TO BUY/STREAM and FOR MORE INFO CLICK HERE From the Press Release:
"Beings of ImberIndus" was commissioned as a hexaphonic sound installation to accompany the "Beings of ImberIndus" solo soft sculpture show by Carrie Weaver; presented at the I Fell Gallery, Bloomington, IN throughout December 2018 and culminating in a winter solstice ritual of cleansing.
The piece began an intensive six month period of heavy deep listening and drone work for Mkl Anderson's ritual ambient industrial project, Drekka (Dais Records, Auris Apothecary, Bluesanct).

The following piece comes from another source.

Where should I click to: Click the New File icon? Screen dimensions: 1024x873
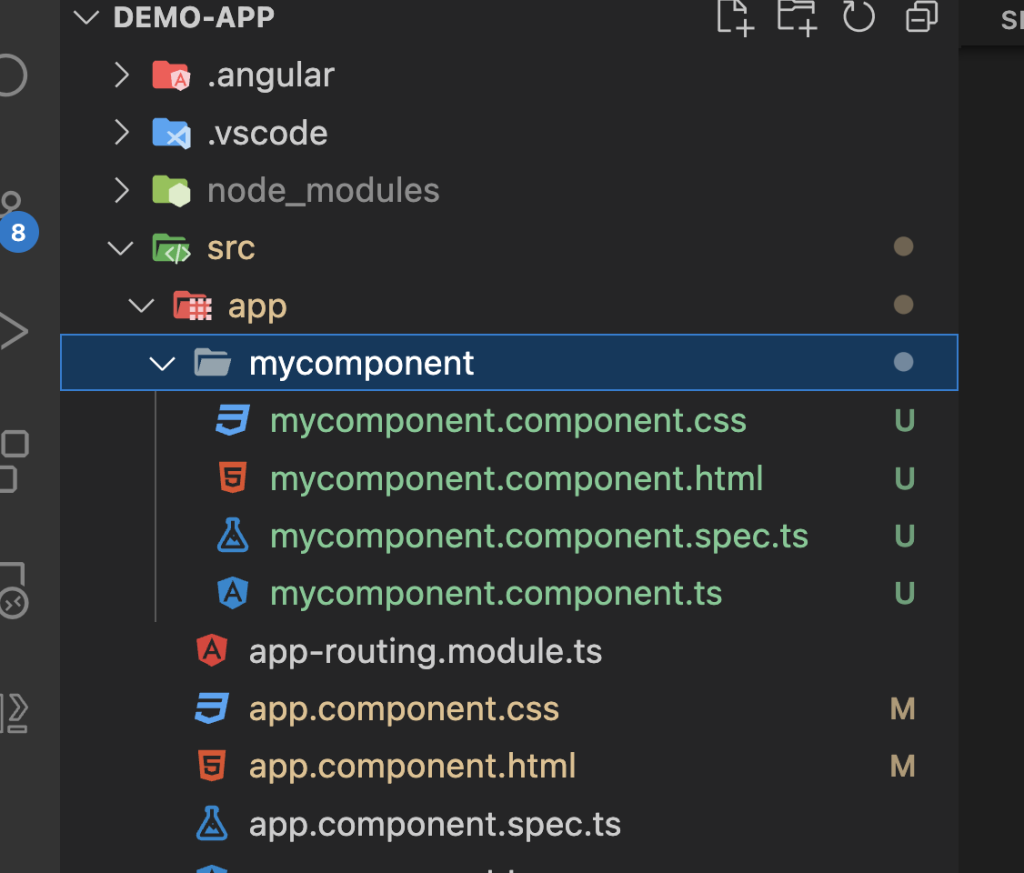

The initial session was recorded in Reykjavik, Iceland during November 2018. This live, one take session captured a special long form, deep listening performance with longtime collaborator Þórir Georg (Óreiða, ROHT) on bass guitar and Anderson on pitch pipe, metal and voice. The performance was manipulated and distended in real time by Anderson as it was being recorded.
Upon returning home to Bloomington, IN, Anderson began an epic 150+ hour journey, further mixing and mastering the recording. Decisions such as track lengths and tonal shifts were decided upon using the same mathematical equations that Weaver utilizes for her fractal creations; exploring recursive patterns and prime numbers as alchemical instruction.
The resulting work yielded the hexaphonic mix presented for the exhibition, followed by this stereo mix which attempts to approximate the experience of wandering through the playscape Weaver created.